┏━━

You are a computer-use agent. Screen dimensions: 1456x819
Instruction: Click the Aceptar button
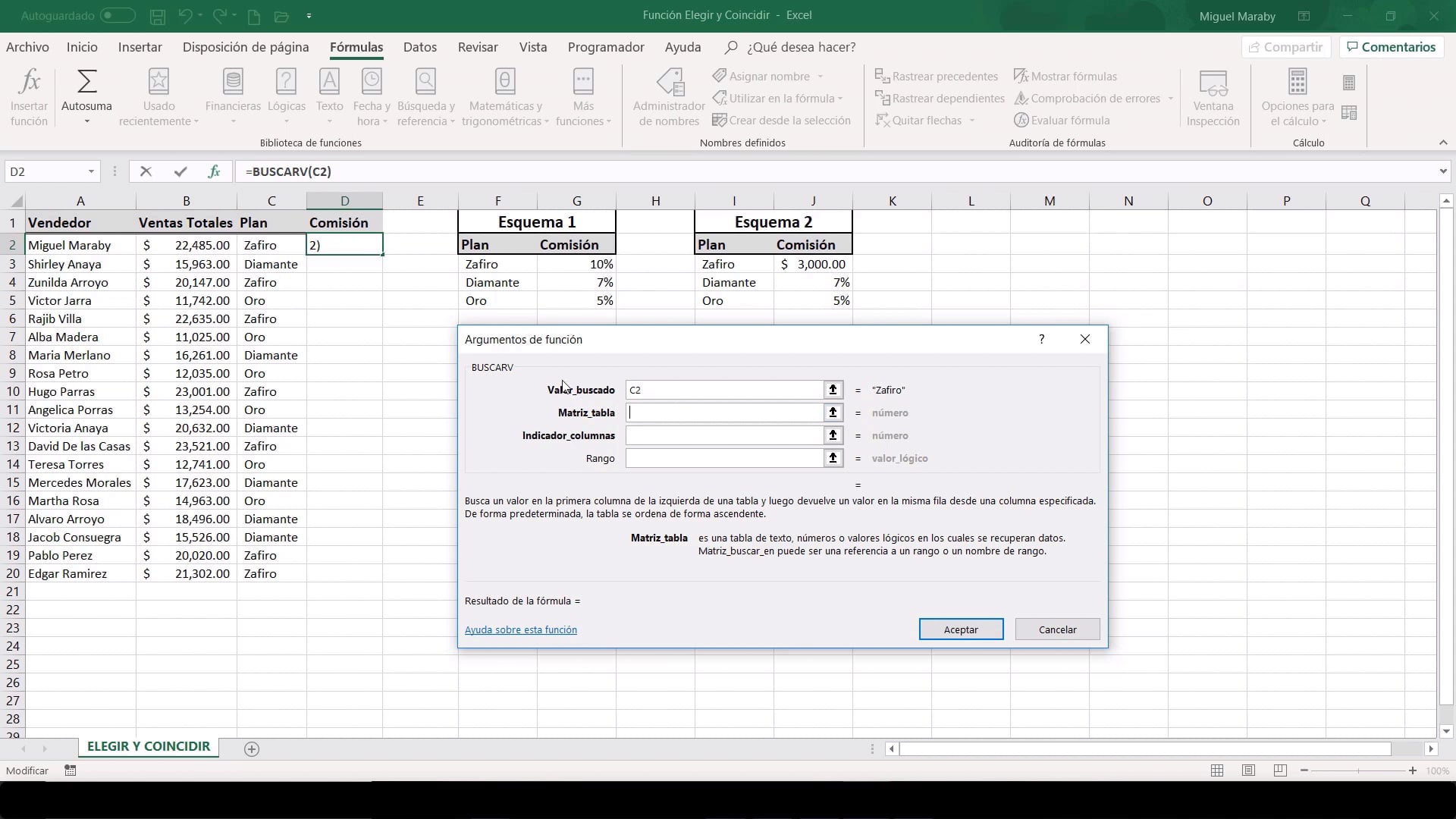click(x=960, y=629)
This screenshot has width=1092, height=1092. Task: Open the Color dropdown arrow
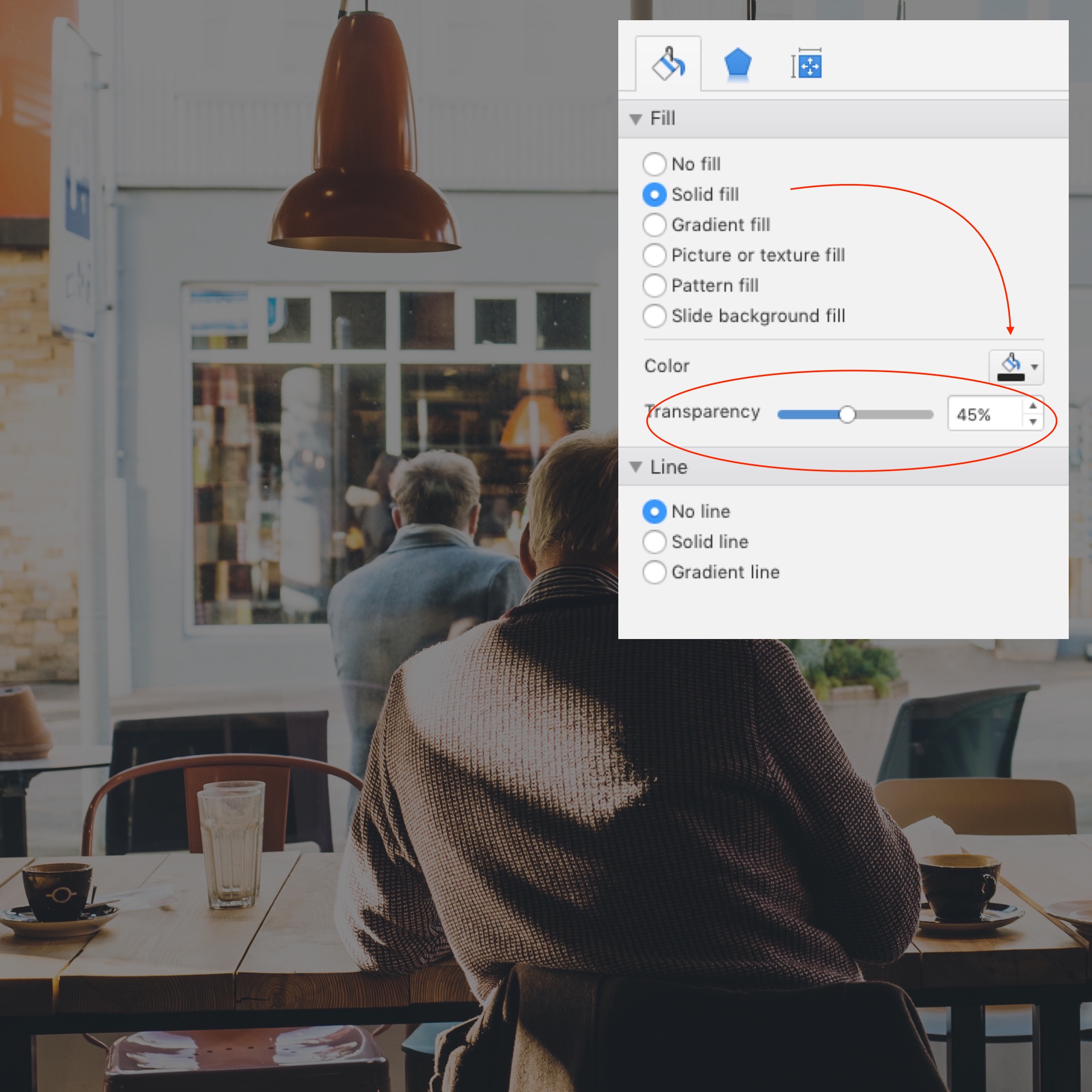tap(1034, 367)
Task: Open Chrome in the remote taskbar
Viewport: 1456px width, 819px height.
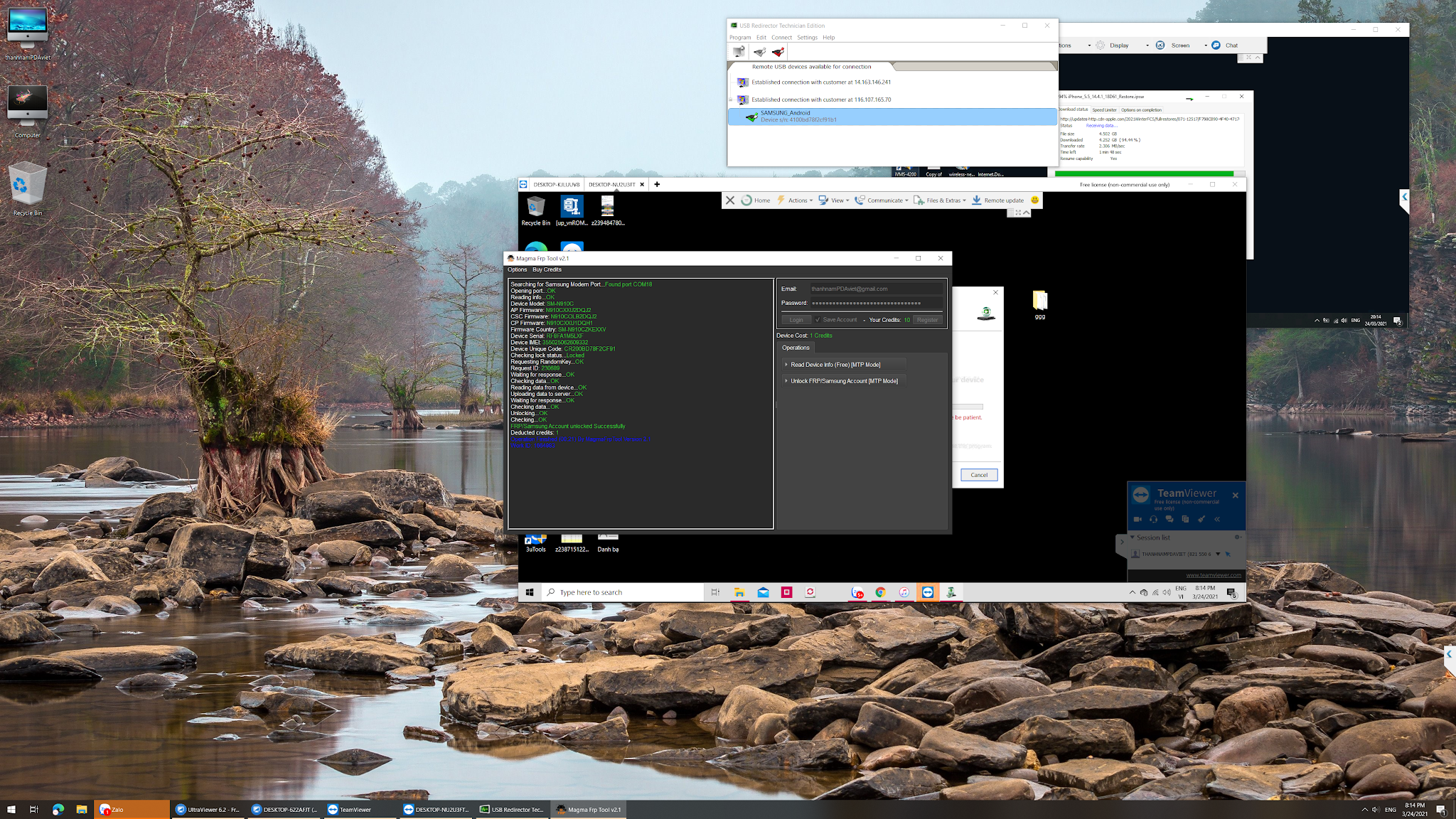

┗━━

-- What you are asked to do --
Repeat the full listing above without altering a word, and skip the pictures.

-- Solved exercise --
You are a computer-use agent. Screen dimensions: 1456x819
Instruction: Click the Aceptar button
click(x=960, y=629)
This screenshot has width=1092, height=1092. Task: Open the Color dropdown arrow
tap(1034, 367)
Task: Open Chrome in the remote taskbar
Viewport: 1456px width, 819px height.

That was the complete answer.